What the task requires:
Every line of the material that mentions the word "field" should be copied out.

Data in this exercise:
#####

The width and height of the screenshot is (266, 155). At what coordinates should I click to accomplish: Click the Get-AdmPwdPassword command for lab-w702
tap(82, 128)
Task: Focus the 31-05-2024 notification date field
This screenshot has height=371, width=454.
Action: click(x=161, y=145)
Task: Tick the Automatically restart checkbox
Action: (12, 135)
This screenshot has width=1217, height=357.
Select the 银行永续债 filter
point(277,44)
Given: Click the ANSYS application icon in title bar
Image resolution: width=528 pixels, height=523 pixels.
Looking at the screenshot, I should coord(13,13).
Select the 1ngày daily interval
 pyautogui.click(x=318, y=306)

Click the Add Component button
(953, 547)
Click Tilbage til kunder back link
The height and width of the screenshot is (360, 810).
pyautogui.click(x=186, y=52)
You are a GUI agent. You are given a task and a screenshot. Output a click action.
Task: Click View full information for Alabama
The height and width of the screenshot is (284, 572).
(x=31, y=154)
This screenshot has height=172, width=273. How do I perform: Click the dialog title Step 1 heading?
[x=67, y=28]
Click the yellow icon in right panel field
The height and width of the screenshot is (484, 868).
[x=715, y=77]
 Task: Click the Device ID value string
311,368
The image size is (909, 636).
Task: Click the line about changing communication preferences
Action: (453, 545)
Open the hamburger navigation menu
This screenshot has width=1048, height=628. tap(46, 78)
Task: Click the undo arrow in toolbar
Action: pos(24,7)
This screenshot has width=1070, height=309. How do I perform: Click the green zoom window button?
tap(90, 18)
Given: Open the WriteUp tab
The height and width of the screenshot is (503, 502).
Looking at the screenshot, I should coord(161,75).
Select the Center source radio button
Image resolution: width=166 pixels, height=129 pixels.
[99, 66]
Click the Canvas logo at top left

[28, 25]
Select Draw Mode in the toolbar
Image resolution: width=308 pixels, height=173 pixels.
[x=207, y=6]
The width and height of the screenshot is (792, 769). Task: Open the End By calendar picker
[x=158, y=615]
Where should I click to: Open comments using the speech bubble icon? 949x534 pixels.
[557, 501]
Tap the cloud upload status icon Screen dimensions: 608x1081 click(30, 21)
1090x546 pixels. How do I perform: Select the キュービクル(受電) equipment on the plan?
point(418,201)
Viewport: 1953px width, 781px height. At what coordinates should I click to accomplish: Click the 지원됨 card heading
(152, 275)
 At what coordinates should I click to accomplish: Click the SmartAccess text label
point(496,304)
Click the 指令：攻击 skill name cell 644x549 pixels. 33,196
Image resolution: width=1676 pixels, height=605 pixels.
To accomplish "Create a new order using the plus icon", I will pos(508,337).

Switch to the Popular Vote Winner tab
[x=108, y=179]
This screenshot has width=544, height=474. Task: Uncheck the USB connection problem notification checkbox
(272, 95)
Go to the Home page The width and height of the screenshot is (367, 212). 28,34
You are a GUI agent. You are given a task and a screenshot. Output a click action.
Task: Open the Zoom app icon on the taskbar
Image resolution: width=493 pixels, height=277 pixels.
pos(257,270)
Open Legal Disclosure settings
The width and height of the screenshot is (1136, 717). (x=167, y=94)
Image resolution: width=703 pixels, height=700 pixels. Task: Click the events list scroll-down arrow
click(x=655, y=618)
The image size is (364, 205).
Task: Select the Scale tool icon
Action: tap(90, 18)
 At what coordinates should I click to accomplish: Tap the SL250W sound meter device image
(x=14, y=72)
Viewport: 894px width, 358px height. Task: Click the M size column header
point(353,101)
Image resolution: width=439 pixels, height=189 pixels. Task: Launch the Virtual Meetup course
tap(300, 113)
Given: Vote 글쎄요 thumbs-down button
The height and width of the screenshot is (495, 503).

#####

Exercise output:
Task: Focus the 31-05-2024 notification date field
Click the yellow icon in right panel field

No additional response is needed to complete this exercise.